Paul Dushkind writes to ask…
I have to ask, why do screenwriters type in Courier? Does it make it easier to count, if you're paid by the word? In direct mail advertising, we used to use Courier or other "Typewriter" fonts, because a direct response letter is more compelling if it looks like a personal letter, which in those days might have been composed on a typewriter. That doesn't apply now.
Well, I've never heard of a screenwriter being paid by the word so it's not that. Beyond that, I'm speculating here but I suspect a lot of it is simple tradition. Courier is what almost everyone uses. If you started getting fancy with your font, someone's going to complain it's harder to read or to estimate time…but no one can complain about Courier.

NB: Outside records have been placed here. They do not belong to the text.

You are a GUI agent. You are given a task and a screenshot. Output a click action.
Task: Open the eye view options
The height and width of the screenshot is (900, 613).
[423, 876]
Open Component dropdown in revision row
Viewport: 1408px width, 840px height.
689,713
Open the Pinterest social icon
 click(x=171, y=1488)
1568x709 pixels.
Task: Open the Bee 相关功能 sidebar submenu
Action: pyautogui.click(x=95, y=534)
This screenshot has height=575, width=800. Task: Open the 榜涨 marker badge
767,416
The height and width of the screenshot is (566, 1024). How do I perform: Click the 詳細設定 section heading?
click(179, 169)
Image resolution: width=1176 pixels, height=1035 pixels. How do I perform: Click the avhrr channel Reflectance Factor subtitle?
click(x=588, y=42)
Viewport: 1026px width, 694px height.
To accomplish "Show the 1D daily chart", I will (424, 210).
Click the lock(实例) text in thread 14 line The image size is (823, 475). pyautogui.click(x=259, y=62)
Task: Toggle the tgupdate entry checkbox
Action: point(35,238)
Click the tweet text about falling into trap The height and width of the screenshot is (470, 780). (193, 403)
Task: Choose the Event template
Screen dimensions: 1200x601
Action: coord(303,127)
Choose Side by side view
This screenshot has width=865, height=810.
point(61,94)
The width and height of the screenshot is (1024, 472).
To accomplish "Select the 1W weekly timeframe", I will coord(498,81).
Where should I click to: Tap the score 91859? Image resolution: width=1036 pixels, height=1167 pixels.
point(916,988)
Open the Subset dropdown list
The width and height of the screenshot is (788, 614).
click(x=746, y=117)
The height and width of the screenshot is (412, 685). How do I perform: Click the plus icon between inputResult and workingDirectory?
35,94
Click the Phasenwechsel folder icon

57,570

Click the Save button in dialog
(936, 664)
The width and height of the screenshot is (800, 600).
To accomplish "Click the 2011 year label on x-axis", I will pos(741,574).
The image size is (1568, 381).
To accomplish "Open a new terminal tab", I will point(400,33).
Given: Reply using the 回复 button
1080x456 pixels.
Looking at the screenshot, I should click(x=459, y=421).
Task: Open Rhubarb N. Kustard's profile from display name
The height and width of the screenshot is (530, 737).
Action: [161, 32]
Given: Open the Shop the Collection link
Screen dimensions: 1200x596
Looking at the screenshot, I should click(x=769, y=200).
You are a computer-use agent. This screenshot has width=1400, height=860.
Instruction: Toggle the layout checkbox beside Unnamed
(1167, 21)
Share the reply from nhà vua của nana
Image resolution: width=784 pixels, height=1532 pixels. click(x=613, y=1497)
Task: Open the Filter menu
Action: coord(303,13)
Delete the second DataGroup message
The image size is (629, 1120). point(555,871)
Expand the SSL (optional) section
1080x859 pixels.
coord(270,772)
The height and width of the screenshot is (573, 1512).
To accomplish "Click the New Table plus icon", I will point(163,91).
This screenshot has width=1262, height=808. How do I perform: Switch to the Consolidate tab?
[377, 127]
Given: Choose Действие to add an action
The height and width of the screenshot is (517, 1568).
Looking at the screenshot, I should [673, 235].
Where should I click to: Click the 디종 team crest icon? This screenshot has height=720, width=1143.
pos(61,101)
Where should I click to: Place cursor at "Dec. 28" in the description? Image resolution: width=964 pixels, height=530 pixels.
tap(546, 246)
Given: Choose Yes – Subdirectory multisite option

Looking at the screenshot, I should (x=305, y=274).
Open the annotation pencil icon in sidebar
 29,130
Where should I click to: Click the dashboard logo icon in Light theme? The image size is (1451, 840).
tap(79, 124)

Directors and production assistants learn to estimate timing based on your traditional page set in Courier. If you use something else, they have to pause and wonder if ten of your pages will turn into the same amount of screen time as ten pages in Courier. Also of course, agents tell new writers to make their scripts look as much like produced scripts as possible. If you type in something odd, it can seem amateurish to some. If you were writing a "spec" episode of 30 Rock to submit for consideration, why would you not want your script to look like a real, ready-to-shoot script for that series? So that kind of thinking has probably helped institutionalize Courier as the professional font.
Does anyone have another theory?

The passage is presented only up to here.